Entrées enregistrées:
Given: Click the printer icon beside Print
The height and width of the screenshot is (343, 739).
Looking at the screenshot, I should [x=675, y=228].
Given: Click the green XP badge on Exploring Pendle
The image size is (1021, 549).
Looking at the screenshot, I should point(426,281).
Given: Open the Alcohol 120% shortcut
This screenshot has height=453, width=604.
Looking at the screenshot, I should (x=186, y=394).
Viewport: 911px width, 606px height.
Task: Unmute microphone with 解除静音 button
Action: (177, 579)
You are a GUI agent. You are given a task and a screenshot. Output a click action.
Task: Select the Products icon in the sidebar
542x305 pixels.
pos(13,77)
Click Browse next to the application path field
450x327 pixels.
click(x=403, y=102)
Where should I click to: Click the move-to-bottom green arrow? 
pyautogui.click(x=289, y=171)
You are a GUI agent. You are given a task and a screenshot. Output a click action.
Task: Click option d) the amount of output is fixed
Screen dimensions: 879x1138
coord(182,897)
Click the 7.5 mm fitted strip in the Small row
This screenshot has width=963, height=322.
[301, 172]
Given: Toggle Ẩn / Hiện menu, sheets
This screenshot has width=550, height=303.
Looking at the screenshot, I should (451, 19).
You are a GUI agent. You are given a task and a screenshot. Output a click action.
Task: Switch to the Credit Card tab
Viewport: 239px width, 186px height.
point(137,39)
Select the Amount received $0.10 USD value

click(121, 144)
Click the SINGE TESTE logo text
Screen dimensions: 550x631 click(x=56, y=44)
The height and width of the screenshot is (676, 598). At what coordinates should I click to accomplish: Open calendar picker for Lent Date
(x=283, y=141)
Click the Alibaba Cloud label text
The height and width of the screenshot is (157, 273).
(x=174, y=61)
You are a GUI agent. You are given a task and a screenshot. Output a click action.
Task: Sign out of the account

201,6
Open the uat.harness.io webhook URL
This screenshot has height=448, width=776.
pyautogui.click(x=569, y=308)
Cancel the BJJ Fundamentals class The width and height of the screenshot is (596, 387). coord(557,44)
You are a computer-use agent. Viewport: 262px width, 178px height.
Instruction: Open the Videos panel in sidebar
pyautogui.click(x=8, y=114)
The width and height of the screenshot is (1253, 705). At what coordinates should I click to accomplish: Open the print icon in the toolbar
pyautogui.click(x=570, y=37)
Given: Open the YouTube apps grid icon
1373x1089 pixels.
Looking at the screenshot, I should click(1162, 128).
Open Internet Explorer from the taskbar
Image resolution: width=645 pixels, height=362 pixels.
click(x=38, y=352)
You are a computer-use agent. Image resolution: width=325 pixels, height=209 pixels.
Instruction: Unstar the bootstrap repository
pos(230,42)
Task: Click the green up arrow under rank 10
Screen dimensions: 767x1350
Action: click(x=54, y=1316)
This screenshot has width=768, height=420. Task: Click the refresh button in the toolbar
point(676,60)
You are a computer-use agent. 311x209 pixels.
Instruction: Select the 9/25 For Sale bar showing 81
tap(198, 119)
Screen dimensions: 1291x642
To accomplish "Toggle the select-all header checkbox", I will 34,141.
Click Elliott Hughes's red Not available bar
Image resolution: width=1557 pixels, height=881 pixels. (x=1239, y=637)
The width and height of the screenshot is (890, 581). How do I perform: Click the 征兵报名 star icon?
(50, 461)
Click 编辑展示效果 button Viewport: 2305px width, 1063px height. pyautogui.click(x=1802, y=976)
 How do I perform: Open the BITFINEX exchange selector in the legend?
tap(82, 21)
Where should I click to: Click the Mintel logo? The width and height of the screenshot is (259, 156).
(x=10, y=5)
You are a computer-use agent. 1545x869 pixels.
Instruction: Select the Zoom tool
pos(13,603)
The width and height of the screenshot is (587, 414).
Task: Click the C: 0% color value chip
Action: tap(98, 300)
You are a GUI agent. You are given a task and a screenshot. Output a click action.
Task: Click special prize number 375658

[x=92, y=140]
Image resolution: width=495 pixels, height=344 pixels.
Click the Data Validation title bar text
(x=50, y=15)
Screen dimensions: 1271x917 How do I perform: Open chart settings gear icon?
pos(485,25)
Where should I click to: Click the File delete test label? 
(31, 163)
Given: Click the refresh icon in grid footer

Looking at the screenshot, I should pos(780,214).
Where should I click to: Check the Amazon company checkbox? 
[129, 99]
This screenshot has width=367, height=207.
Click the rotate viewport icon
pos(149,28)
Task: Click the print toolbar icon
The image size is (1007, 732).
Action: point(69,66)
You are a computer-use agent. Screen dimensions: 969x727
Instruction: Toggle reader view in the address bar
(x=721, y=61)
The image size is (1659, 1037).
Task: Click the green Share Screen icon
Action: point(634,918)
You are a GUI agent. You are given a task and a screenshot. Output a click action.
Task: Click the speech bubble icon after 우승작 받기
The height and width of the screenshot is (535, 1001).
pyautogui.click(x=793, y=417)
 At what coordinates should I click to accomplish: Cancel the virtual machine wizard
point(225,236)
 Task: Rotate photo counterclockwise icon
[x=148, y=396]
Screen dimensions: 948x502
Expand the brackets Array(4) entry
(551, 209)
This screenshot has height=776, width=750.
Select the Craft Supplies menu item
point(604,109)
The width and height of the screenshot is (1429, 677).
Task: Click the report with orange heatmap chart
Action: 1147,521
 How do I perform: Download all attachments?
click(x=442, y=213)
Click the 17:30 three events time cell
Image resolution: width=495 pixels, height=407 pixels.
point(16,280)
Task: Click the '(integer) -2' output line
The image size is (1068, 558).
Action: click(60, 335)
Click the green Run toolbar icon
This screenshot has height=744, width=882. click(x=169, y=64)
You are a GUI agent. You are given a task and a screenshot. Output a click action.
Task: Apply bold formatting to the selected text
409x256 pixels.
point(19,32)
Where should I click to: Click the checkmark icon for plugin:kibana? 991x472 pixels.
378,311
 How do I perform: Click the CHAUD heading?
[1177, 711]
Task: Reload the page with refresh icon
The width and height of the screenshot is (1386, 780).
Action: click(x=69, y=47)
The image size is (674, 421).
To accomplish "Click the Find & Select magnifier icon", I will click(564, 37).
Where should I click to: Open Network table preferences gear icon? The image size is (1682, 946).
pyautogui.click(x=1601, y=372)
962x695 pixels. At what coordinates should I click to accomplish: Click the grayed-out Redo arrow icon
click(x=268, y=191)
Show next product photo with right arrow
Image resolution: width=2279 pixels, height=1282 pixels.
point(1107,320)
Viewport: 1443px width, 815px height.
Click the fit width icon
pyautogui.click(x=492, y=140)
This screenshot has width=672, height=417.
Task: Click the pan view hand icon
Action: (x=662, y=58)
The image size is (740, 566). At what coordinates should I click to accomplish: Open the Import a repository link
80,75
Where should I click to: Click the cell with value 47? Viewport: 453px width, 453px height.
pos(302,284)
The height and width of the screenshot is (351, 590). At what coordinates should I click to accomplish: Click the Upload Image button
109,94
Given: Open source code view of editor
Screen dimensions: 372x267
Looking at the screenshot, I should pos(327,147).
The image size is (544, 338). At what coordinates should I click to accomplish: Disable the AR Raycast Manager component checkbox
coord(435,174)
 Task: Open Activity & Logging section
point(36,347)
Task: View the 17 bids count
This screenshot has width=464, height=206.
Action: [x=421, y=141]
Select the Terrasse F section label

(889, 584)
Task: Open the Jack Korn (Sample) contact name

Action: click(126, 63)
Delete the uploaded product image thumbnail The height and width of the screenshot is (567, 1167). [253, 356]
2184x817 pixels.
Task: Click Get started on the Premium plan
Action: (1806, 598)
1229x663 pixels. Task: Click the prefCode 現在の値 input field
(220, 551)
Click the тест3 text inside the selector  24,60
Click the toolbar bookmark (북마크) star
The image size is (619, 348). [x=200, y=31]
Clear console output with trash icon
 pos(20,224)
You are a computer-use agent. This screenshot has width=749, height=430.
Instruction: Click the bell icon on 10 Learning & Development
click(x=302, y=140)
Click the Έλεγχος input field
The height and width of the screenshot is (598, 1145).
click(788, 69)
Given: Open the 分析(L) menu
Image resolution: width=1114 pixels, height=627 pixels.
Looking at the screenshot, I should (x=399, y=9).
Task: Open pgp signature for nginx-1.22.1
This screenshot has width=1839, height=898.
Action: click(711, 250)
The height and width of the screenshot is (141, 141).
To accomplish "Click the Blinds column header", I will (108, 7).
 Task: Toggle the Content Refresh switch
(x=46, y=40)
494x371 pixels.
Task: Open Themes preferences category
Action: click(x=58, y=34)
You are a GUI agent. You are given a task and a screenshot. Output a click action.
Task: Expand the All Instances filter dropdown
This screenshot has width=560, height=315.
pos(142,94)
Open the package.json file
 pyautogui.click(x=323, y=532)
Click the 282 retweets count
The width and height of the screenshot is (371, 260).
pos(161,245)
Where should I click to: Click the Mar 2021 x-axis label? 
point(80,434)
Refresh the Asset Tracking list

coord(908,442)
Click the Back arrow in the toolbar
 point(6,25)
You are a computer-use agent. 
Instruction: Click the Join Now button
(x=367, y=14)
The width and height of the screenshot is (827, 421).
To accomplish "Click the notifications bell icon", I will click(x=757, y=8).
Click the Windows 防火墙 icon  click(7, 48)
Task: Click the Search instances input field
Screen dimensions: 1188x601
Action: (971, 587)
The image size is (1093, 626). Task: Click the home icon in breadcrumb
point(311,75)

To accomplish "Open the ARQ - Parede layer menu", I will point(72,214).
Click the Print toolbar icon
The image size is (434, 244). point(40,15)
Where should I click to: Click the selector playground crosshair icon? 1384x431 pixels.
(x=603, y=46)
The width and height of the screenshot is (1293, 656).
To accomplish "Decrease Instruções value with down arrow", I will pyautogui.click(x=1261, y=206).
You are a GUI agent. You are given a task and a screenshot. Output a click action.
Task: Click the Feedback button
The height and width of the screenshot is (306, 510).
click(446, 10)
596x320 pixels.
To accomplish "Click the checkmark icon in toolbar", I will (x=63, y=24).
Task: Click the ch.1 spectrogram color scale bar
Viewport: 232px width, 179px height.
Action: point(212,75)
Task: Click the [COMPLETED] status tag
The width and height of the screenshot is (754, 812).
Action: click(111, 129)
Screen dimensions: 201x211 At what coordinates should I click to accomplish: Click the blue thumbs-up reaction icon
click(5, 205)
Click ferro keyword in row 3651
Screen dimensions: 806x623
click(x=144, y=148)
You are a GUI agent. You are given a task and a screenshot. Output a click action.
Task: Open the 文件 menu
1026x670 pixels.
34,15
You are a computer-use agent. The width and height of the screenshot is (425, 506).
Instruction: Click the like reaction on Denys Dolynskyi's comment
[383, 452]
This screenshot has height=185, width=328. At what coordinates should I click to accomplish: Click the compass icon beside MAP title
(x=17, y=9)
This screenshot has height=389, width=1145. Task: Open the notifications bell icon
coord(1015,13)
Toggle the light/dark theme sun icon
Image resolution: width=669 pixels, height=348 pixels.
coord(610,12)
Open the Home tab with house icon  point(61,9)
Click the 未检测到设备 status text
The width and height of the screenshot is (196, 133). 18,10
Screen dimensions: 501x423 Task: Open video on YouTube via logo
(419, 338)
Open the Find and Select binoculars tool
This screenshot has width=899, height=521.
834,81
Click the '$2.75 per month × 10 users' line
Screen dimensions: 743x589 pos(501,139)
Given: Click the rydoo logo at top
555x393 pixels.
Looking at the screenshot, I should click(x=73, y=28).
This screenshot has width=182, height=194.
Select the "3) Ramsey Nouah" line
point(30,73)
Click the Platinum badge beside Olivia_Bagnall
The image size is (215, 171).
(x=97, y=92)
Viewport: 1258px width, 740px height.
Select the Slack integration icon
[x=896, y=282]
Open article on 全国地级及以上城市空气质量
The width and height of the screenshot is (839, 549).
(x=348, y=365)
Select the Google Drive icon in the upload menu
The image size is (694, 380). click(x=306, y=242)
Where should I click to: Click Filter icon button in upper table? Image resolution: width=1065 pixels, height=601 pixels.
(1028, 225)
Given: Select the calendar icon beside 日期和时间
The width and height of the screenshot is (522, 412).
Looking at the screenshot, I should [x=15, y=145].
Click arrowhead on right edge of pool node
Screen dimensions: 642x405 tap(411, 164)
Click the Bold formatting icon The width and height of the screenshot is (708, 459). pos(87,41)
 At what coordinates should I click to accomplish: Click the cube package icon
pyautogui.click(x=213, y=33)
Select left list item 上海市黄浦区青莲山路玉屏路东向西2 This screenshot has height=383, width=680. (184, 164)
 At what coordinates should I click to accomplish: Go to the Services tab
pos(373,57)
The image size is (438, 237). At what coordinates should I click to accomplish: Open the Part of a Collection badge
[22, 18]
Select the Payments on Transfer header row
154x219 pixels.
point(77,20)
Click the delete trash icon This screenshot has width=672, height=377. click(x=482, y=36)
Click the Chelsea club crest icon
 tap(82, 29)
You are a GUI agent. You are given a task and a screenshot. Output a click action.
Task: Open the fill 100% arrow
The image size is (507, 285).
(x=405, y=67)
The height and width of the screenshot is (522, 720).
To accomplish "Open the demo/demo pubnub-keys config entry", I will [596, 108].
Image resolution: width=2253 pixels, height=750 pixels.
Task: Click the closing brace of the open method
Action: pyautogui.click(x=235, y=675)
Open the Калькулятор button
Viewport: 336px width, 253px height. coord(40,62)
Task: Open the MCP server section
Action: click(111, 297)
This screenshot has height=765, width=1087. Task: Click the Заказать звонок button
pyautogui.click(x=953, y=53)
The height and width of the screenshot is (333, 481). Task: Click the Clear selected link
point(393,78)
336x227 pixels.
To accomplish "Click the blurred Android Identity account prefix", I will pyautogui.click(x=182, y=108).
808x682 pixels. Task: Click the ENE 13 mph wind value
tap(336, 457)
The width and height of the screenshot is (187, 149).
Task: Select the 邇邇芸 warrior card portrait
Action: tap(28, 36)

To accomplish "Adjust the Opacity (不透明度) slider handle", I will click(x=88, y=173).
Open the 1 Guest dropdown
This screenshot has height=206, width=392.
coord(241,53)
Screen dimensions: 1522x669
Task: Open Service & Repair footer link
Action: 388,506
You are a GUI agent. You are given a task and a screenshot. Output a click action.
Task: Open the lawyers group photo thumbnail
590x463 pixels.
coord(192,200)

CONSIGNE ÉCRITE: Recopiez sans rien changer les lignes ci-dessus, depuis la toute première jusqu'à celle qui contient « Cancel the BJJ », celle-ci comprise.

RÉPONSE:
Given: Click the printer icon beside Print
The height and width of the screenshot is (343, 739).
Looking at the screenshot, I should [x=675, y=228].
Given: Click the green XP badge on Exploring Pendle
The image size is (1021, 549).
Looking at the screenshot, I should point(426,281).
Given: Open the Alcohol 120% shortcut
This screenshot has height=453, width=604.
Looking at the screenshot, I should (x=186, y=394).
Viewport: 911px width, 606px height.
Task: Unmute microphone with 解除静音 button
Action: (177, 579)
You are a GUI agent. You are given a task and a screenshot. Output a click action.
Task: Select the Products icon in the sidebar
542x305 pixels.
pos(13,77)
Click Browse next to the application path field
450x327 pixels.
click(x=403, y=102)
Where should I click to: Click the move-to-bottom green arrow? 
pyautogui.click(x=289, y=171)
You are a GUI agent. You are given a task and a screenshot. Output a click action.
Task: Click option d) the amount of output is fixed
Screen dimensions: 879x1138
coord(182,897)
Click the 7.5 mm fitted strip in the Small row
This screenshot has width=963, height=322.
[301, 172]
Given: Toggle Ẩn / Hiện menu, sheets
This screenshot has width=550, height=303.
Looking at the screenshot, I should (451, 19).
You are a GUI agent. You are given a task and a screenshot. Output a click action.
Task: Switch to the Credit Card tab
Viewport: 239px width, 186px height.
point(137,39)
Select the Amount received $0.10 USD value

click(121, 144)
Click the SINGE TESTE logo text
Screen dimensions: 550x631 click(x=56, y=44)
The height and width of the screenshot is (676, 598). At what coordinates should I click to accomplish: Open calendar picker for Lent Date
(x=283, y=141)
Click the Alibaba Cloud label text
The height and width of the screenshot is (157, 273).
(x=174, y=61)
You are a GUI agent. You are given a task and a screenshot. Output a click action.
Task: Sign out of the account

201,6
Open the uat.harness.io webhook URL
This screenshot has height=448, width=776.
pyautogui.click(x=569, y=308)
Cancel the BJJ Fundamentals class The width and height of the screenshot is (596, 387). coord(557,44)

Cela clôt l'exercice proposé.